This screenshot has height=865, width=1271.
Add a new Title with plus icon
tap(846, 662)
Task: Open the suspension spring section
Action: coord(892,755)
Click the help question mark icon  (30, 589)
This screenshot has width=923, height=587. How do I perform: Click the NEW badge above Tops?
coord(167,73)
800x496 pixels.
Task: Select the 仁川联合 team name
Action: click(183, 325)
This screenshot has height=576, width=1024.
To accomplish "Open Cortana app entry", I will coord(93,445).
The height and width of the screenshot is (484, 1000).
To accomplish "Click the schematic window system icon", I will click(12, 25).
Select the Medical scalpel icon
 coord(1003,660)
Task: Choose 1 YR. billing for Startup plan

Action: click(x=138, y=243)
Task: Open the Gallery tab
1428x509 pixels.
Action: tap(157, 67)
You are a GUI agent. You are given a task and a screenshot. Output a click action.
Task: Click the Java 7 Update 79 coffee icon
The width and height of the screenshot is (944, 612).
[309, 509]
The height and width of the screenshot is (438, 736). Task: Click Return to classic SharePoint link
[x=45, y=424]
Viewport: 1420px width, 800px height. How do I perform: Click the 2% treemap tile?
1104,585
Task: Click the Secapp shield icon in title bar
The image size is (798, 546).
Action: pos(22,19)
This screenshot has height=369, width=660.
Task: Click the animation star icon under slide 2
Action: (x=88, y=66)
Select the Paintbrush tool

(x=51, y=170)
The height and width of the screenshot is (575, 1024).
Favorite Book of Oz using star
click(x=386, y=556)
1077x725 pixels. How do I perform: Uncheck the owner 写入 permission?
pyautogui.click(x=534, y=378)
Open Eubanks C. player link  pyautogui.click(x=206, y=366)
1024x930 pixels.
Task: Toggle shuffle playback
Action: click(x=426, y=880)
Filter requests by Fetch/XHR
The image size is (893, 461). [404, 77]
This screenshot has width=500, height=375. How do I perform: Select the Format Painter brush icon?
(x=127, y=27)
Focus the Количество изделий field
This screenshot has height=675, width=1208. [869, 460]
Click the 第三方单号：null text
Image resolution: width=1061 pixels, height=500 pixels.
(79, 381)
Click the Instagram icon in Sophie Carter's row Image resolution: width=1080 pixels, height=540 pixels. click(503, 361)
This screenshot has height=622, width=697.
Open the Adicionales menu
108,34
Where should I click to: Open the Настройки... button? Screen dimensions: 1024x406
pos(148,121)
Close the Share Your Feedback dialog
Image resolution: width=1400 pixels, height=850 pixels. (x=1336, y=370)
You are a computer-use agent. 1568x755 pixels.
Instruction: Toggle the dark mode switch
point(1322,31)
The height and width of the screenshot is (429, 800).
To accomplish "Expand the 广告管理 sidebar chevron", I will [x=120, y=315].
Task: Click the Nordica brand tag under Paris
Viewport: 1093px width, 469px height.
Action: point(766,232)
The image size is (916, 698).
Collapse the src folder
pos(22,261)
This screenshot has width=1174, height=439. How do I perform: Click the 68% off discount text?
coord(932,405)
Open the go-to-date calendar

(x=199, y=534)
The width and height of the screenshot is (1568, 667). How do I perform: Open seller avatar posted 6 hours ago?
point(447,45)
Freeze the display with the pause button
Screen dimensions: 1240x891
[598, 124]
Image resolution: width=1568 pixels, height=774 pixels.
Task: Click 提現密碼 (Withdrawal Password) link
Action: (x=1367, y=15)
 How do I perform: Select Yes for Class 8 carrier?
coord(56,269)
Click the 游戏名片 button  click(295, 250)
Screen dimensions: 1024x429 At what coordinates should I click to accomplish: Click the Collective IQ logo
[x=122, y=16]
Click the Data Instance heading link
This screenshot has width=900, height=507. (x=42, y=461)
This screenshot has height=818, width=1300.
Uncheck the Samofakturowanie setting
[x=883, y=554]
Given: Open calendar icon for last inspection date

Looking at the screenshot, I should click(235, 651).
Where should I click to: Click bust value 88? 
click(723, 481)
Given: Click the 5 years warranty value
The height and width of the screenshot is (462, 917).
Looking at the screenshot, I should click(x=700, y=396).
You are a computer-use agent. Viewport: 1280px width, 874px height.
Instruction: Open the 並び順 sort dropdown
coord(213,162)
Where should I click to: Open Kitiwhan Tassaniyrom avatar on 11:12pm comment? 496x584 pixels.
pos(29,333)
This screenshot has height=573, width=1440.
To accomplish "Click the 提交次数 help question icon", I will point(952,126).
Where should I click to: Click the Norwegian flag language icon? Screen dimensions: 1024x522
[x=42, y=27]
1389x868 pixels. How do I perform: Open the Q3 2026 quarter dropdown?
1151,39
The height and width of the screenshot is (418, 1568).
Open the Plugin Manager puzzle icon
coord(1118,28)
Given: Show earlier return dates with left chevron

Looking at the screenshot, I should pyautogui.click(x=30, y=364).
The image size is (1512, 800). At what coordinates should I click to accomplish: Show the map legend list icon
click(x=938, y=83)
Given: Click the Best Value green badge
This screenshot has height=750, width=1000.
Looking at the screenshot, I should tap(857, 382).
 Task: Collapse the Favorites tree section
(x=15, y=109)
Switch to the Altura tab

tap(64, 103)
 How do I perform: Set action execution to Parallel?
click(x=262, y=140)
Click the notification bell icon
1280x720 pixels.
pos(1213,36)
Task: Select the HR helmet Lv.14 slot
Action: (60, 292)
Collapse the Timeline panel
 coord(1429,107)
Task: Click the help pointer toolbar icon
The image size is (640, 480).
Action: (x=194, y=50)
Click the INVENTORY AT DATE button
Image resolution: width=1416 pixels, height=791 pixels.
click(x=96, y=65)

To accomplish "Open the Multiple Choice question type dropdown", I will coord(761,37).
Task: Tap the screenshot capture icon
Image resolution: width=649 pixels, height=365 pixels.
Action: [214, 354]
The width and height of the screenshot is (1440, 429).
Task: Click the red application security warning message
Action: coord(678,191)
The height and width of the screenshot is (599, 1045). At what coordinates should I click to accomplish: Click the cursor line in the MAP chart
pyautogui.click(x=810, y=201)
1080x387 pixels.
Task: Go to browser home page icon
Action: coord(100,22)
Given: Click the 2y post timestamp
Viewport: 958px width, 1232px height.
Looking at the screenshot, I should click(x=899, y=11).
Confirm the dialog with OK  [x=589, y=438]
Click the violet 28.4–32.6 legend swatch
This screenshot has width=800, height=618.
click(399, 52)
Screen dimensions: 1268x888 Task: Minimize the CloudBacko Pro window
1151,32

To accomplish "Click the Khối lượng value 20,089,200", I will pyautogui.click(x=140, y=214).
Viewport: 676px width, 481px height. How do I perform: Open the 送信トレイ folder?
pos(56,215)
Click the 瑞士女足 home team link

### Your assignment
Please set down the material above once more, word for word.

### Solution for this problem
This screenshot has height=865, width=1271.
Add a new Title with plus icon
tap(846, 662)
Task: Open the suspension spring section
Action: coord(892,755)
Click the help question mark icon  (30, 589)
This screenshot has width=923, height=587. How do I perform: Click the NEW badge above Tops?
coord(167,73)
800x496 pixels.
Task: Select the 仁川联合 team name
Action: click(183, 325)
This screenshot has height=576, width=1024.
To accomplish "Open Cortana app entry", I will coord(93,445).
The height and width of the screenshot is (484, 1000).
To accomplish "Click the schematic window system icon", I will click(12, 25).
Select the Medical scalpel icon
 coord(1003,660)
Task: Choose 1 YR. billing for Startup plan

Action: click(x=138, y=243)
Task: Open the Gallery tab
1428x509 pixels.
Action: tap(157, 67)
You are a GUI agent. You are given a task and a screenshot. Output a click action.
Task: Click the Java 7 Update 79 coffee icon
The width and height of the screenshot is (944, 612).
[309, 509]
The height and width of the screenshot is (438, 736). Task: Click Return to classic SharePoint link
[x=45, y=424]
Viewport: 1420px width, 800px height. How do I perform: Click the 2% treemap tile?
1104,585
Task: Click the Secapp shield icon in title bar
The image size is (798, 546).
Action: pos(22,19)
This screenshot has height=369, width=660.
Task: Click the animation star icon under slide 2
Action: (x=88, y=66)
Select the Paintbrush tool

(x=51, y=170)
The height and width of the screenshot is (575, 1024).
Favorite Book of Oz using star
click(x=386, y=556)
1077x725 pixels. How do I perform: Uncheck the owner 写入 permission?
pyautogui.click(x=534, y=378)
Open Eubanks C. player link  pyautogui.click(x=206, y=366)
1024x930 pixels.
Task: Toggle shuffle playback
Action: click(x=426, y=880)
Filter requests by Fetch/XHR
The image size is (893, 461). [404, 77]
This screenshot has width=500, height=375. How do I perform: Select the Format Painter brush icon?
(x=127, y=27)
Focus the Количество изделий field
This screenshot has height=675, width=1208. [869, 460]
Click the 第三方单号：null text
Image resolution: width=1061 pixels, height=500 pixels.
(79, 381)
Click the Instagram icon in Sophie Carter's row Image resolution: width=1080 pixels, height=540 pixels. click(503, 361)
This screenshot has height=622, width=697.
Open the Adicionales menu
108,34
Where should I click to: Open the Настройки... button? Screen dimensions: 1024x406
pos(148,121)
Close the Share Your Feedback dialog
Image resolution: width=1400 pixels, height=850 pixels. (x=1336, y=370)
You are a computer-use agent. 1568x755 pixels.
Instruction: Toggle the dark mode switch
point(1322,31)
The height and width of the screenshot is (429, 800).
To accomplish "Expand the 广告管理 sidebar chevron", I will [x=120, y=315].
Task: Click the Nordica brand tag under Paris
Viewport: 1093px width, 469px height.
Action: point(766,232)
The image size is (916, 698).
Collapse the src folder
pos(22,261)
This screenshot has width=1174, height=439. How do I perform: Click the 68% off discount text?
coord(932,405)
Open the go-to-date calendar

(x=199, y=534)
The width and height of the screenshot is (1568, 667). How do I perform: Open seller avatar posted 6 hours ago?
point(447,45)
Freeze the display with the pause button
Screen dimensions: 1240x891
[598, 124]
Image resolution: width=1568 pixels, height=774 pixels.
Task: Click 提現密碼 (Withdrawal Password) link
Action: (x=1367, y=15)
 How do I perform: Select Yes for Class 8 carrier?
coord(56,269)
Click the 游戏名片 button  click(295, 250)
Screen dimensions: 1024x429 At what coordinates should I click to accomplish: Click the Collective IQ logo
[x=122, y=16]
Click the Data Instance heading link
This screenshot has width=900, height=507. (x=42, y=461)
This screenshot has height=818, width=1300.
Uncheck the Samofakturowanie setting
[x=883, y=554]
Given: Open calendar icon for last inspection date

Looking at the screenshot, I should click(235, 651).
Where should I click to: Click bust value 88? 
click(723, 481)
Given: Click the 5 years warranty value
The height and width of the screenshot is (462, 917).
Looking at the screenshot, I should click(x=700, y=396).
You are a computer-use agent. Viewport: 1280px width, 874px height.
Instruction: Open the 並び順 sort dropdown
coord(213,162)
Where should I click to: Open Kitiwhan Tassaniyrom avatar on 11:12pm comment? 496x584 pixels.
pos(29,333)
This screenshot has height=573, width=1440.
To accomplish "Click the 提交次数 help question icon", I will point(952,126).
Where should I click to: Click the Norwegian flag language icon? Screen dimensions: 1024x522
[x=42, y=27]
1389x868 pixels. How do I perform: Open the Q3 2026 quarter dropdown?
1151,39
The height and width of the screenshot is (418, 1568).
Open the Plugin Manager puzzle icon
coord(1118,28)
Given: Show earlier return dates with left chevron

Looking at the screenshot, I should pyautogui.click(x=30, y=364).
The image size is (1512, 800). At what coordinates should I click to accomplish: Show the map legend list icon
click(x=938, y=83)
Given: Click the Best Value green badge
This screenshot has height=750, width=1000.
Looking at the screenshot, I should tap(857, 382).
 Task: Collapse the Favorites tree section
(x=15, y=109)
Switch to the Altura tab

tap(64, 103)
 How do I perform: Set action execution to Parallel?
click(x=262, y=140)
Click the notification bell icon
1280x720 pixels.
pos(1213,36)
Task: Select the HR helmet Lv.14 slot
Action: (60, 292)
Collapse the Timeline panel
 coord(1429,107)
Task: Click the help pointer toolbar icon
The image size is (640, 480).
Action: (x=194, y=50)
Click the INVENTORY AT DATE button
Image resolution: width=1416 pixels, height=791 pixels.
click(x=96, y=65)

To accomplish "Open the Multiple Choice question type dropdown", I will coord(761,37).
Task: Tap the screenshot capture icon
Image resolution: width=649 pixels, height=365 pixels.
Action: [214, 354]
The width and height of the screenshot is (1440, 429).
Task: Click the red application security warning message
Action: coord(678,191)
The height and width of the screenshot is (599, 1045). At what coordinates should I click to accomplish: Click the cursor line in the MAP chart
pyautogui.click(x=810, y=201)
1080x387 pixels.
Task: Go to browser home page icon
Action: coord(100,22)
Given: Click the 2y post timestamp
Viewport: 958px width, 1232px height.
Looking at the screenshot, I should click(x=899, y=11).
Confirm the dialog with OK  [x=589, y=438]
Click the violet 28.4–32.6 legend swatch
This screenshot has width=800, height=618.
click(399, 52)
Screen dimensions: 1268x888 Task: Minimize the CloudBacko Pro window
1151,32

To accomplish "Click the Khối lượng value 20,089,200", I will pyautogui.click(x=140, y=214).
Viewport: 676px width, 481px height. How do I perform: Open the 送信トレイ folder?
pos(56,215)
Click the 瑞士女足 home team link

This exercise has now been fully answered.